I like to gel all my soaps, although I oftentimes pour off a small portion of some of my batches into individual, Milkyway--type molds just to observe how things such as colorants and scents behave in an un-gelled state.

The link that Ngian provided in post #15 shows that the main difference between gelled and ungelled soap (at least performance-wise) seems to be how they react in water. The experiment done in the link shows that gelled soaps retain their shape better and get less mushy in water when compared to soaps that did not gel, although the difference may be so small to some soapers that it might not matter much to them.

Off the top of my head, the reasons that I like to gel are these:

-I can unmold and cut and stamp my bars much earlier
-I get little to no ash formation on my bars
-My colors turn out much richer (i.e., much less pastel-looking)


IrishLass


----------



## IrishLass (Jan 19, 2015)

bhelen said:


> I'm confused about the ash thing. Some are saying they prefer to gel to prevent ash, and some are saying they prefer not to gel to prevent ash. I don't gel most of my soaps and have had variable ash results. Can't put my finger on what makes it worse.


 
I can't speak for everyone else, but my own un-gelled soaps are notorious for ashing-  sometimes, quite terribly so (very thick ash). But my gelled soaps very rarely ever get ash.
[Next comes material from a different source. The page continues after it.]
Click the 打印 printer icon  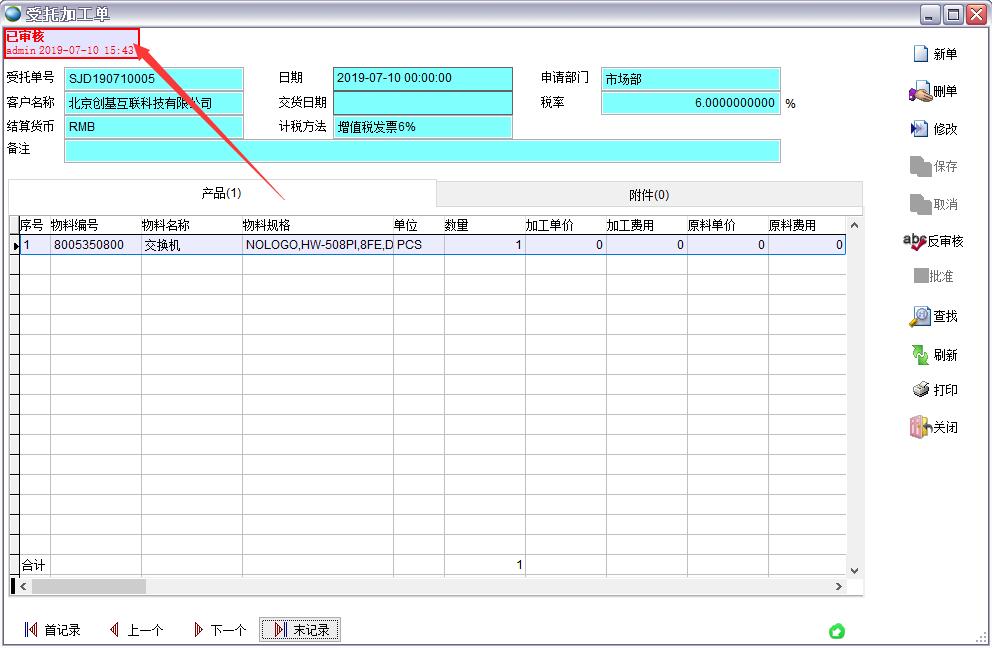(921, 390)
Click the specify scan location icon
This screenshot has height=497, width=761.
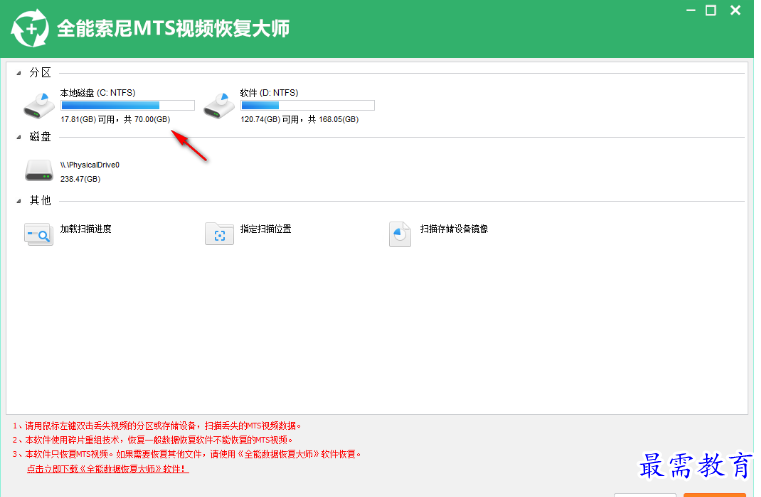click(x=219, y=234)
If they do, it's just a very light sprinkling there and there that's easily removed with a damp washcloth.

Dr. Kevin Dunn has an excellent chapter on ash in his book Scientific Soapmaking. He says that there are at least 3 different causes of ash forming on soap:

1) Sodium Carbonate: As raw soap is left uncovered, any as-of-yet unreacted sodium hydroxide in the soap will rise to the top and deposit itself on the surface of the soap as the water evaporates. As the sodium hydroxide sits there on the surface, it reacts with the carbon dioxide in the air and forms sodium carbonate. 

2) Soap crystals that have separated themselves from the main body of soap.

3) Some other water-soluble material that gets deposited on the surface of the soap (most likely from an additive that was used in ones' soap formula)

If you have the book, the info can be found starting at page 249.

However, if you don't have his book, here is an article from Lovin Soap who writes about Kevin Dunn's lecture that he gave on the subject of ash at the 2011 HMSG conference:

http://www.lovinsoap.com/2011/05/secret-life-soap-kevin-dunn-2011-hsmg-conference/


And I also found a recent thread right here on the forum that helps to explain it:

http://www.soapmakingforum.com/showthread.php?t=46697


HTH!
IrishLass


----------



## bhelen (Jan 19, 2015)

Thank you so much Irish lass! I'm off to do some reading.


----------



## claryza (Jan 19, 2015)

So in ungel soaps takes longer time to unmold? But after 24 hours in freezer can take out?


----------



## lillybella (Jan 19, 2015)

This was a great discussion!
Thank you.

un-gel - goes in freezer
gel - wrap up & cover for 24 hours


----------



## lenarenee (Jan 19, 2015)

Yes, and ungelled soap takes longer to get firm enough to unmold and cut.

Yes, a freshly made soap can be put in the freezer for 24 hours to prevent gel, then removed. However, I would let it sit another 1 - 3 days....testing it to see if it's ready to unmold. Any soap I've put in the freezer, needs more than 2 days before unmolding. 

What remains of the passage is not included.